Based on our evaluation of the FFNN and LSTM, the FFNN performed better on the labeled test set, achieving 66.8% accuracy, while the LSTM only achieved 59.3% accuracy. Using the FFNN model along with the threshold we determined from the labeled test set, we generated predictions for the 500 blind observations. This file is called “FFNN_blind_test_labels.csv” and contains [REAL] and [FAKE] predictions for each observation. One limitation of this technique is that the predictions rely on this single threshold that was produced from our limited held-out test data, and this distribution may vary from that of the blind test data, resulting in more misclassifications.

Reproducing Results

In the main function found in fakes-detection-ffnn-lstm/fakes-detection.py, there are many arguments that can be specified to run different parts of the experiment with different hyper-parameters. We've simplified this such that the user needs to only specify 2 arguments:

  1. model: can take 2 values, either 'ffnn' for the feed forward NN, or 'lstm' for the lstm.
  2. mode: the mode wanted to run on (train, eval, test) and is available for both models. The ffnn model also has a plot mode which plots the probability distribution plot shown in figure 2 above.

For example, the following is a sample script to run from the root directory to get testing results for ffnn on the blind dataset.
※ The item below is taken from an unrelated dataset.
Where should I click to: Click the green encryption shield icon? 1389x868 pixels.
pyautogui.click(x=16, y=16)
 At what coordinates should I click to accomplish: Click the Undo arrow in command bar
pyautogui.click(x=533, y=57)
python3 fakes-detection-ffnn-lstm/fakes-detection.py -model=ffnn -mode=test

Project 2: BERT / GPT2 Question Answering

Part 1: BERT Classification Approach

Our approach to performing classification on a dataset of multiple choice questions started with using the PyTorch and Hugging Face's transformers library and using BERT. We began by initializing and setting up the 768x2 linear layer. The output of the Bert model, or the 'last hidden state', is passed through the linear layer to produce the classification output. This output is structured as a 4x2 matrix: 4 letter choices, with 2 logits each representing the pseudo-probabilities for False and True. We apply softmax to each row of logits to get real probabilities for each class. To classify an output as a specific letter, we find the 'True' (or '1') logit with the greatest probability, and output the corresponding letter.
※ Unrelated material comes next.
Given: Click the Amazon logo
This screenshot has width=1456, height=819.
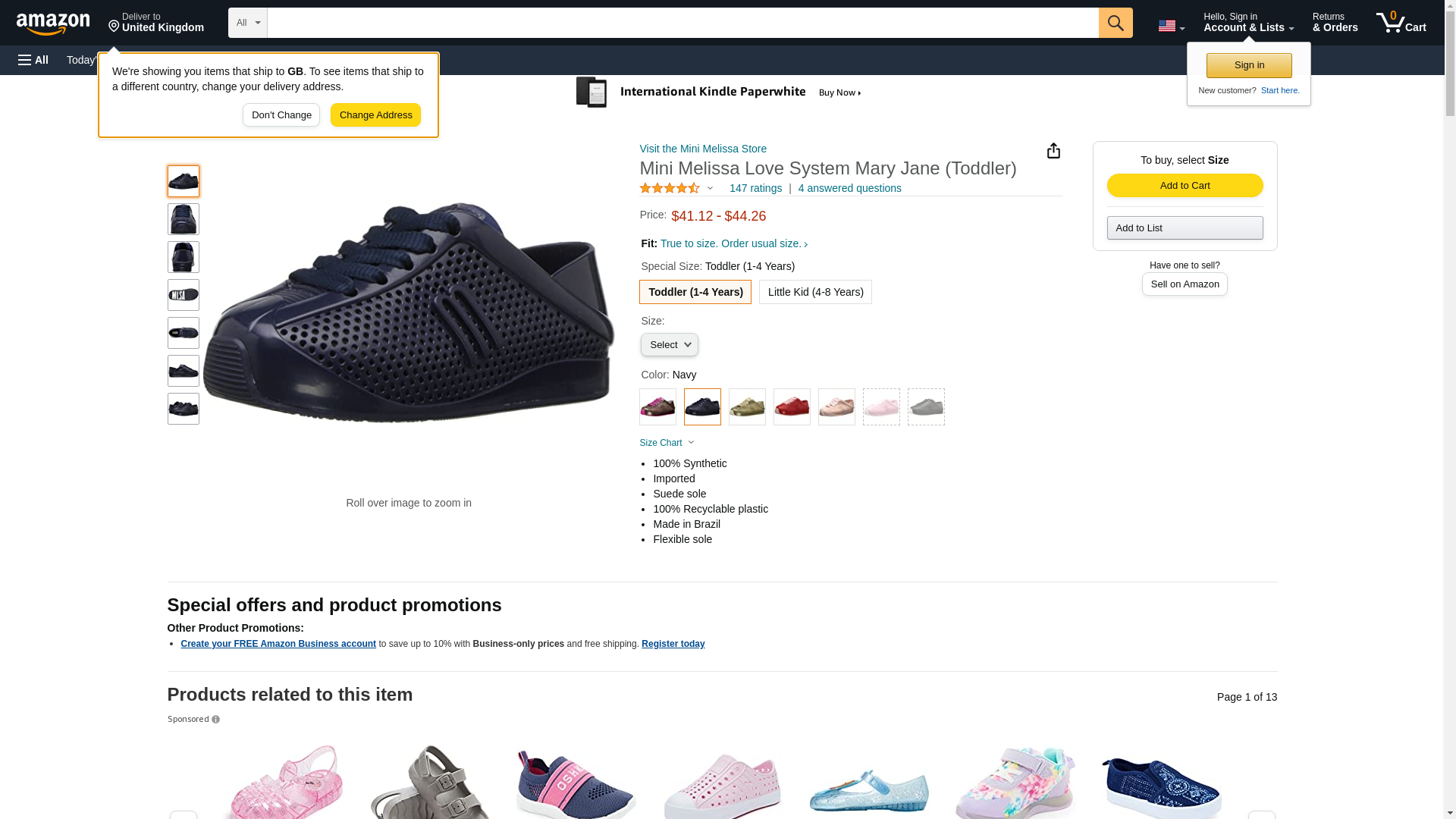Looking at the screenshot, I should (x=53, y=24).
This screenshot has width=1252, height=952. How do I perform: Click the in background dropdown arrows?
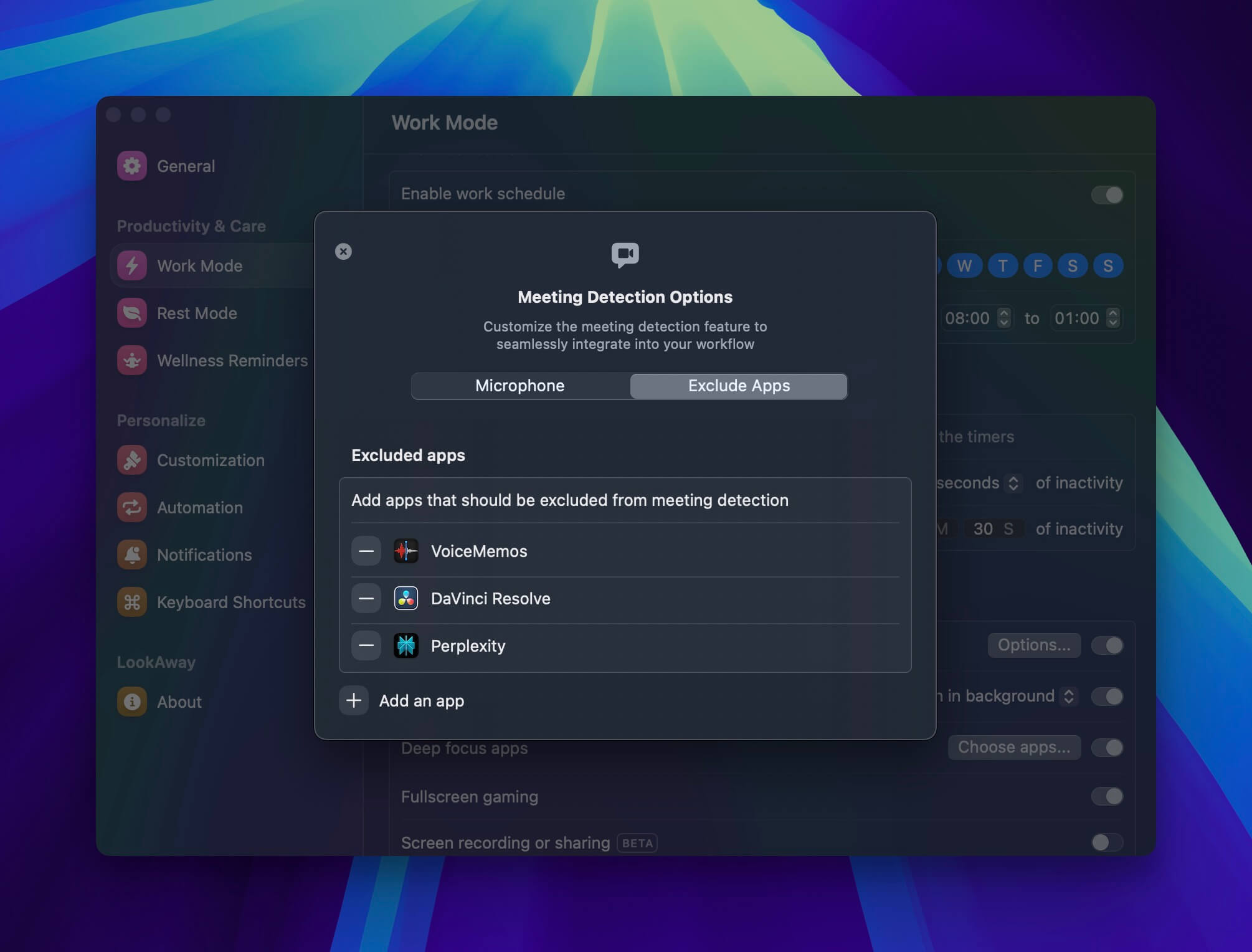1070,696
We preprocess our data from the JSON files of multiple choice questions from the OpenBook QA dataset in question-answering-bert-gpt/data. Our code reads in each object and extracts the fact and question, and it concatenates them with a separator token. Then, each of the four answers are concatenated with another separator token and either a 1 or a 0 to indicate true or false. A sample observation is shown below:

[
['nocturnal predators hunt during the night [SEP] Owls spend their nights tending to their homes [SEP]', 0], 
['nocturnal predators hunt during the night [SEP] Owls spend their nights sleeping in hollow logs [SEP]', 0],
['nocturnal predators hunt during the night [SEP] Owls spend their nights scanning their territory for field mice [SEP]', 1],
['nocturnal predators hunt during the night [SEP] Owls spend their nights hanging out with other owls [SEP]', 0]
]

During training, each observation is fed into the model, and the weights in the linear layer are updated. We do not update the weights of the pretrained Bert model. We trained with a learning rate of 3e-05 for 15 epochs. See Figure 6 below for plots of training and validation accuracy vs. epoch.
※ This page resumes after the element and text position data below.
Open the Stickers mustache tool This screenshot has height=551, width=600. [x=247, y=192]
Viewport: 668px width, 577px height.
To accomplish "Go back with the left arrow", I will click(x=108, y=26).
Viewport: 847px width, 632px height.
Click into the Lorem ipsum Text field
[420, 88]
Figure 6: BERT - Learning Curve

plots of training and validation accuracy vs. epoch

The validation accuracy was consistently higher than the training accuracy at each epoch. This may indicate that the validation set was slightly skewed which resulted in better performance, or there is some problem with our training process. This may be considered as a limitation that needs further investigation. The model is saved during training whenever the validation accuracy increases, regardless of training accuracy. This ensures the model does not overfit, as validation accuracy is an indicator of generalization, while high training accuracy could be a sign of overfitting. We evaluated the model in 2 methods, one using an untrained linear layer to perform zero-shot evaluation, and the other was fine-tuned evaluation after training the linear layer. The results are shown below:

Zero-shot validation accuracy: 0.282 | Test accuracy: 0.272 
Fine-tuned validation accuracy: 0.480 | Test accuracy: 0.458

The fine-tuned accuracies are much higher than the zero-shot accuracies, which is almost randomly guessed (uniform prob of 25%), meaning our fine-tuning had some success. One limitation is that we aren't using regularization when training the linear layer. Additionally, in our initialization of the Classify class, we disabled gradient updates for the pre-trained BERT model used as it was taking a long time to get through one iteration. You'll notice the optimizer takes in the linear layer as the model instead of BERT because it's the thing we want to update the weights of and train, to fine-tune the model. This method may have decreased our accuracy, but it sped up training considerably. Finally, validation accuracy gradually increased from epoch to epoch, so performance may have increased with even more epochs. Experimenting with different learning rates and tweaking other hyperparameters may have also improved performance.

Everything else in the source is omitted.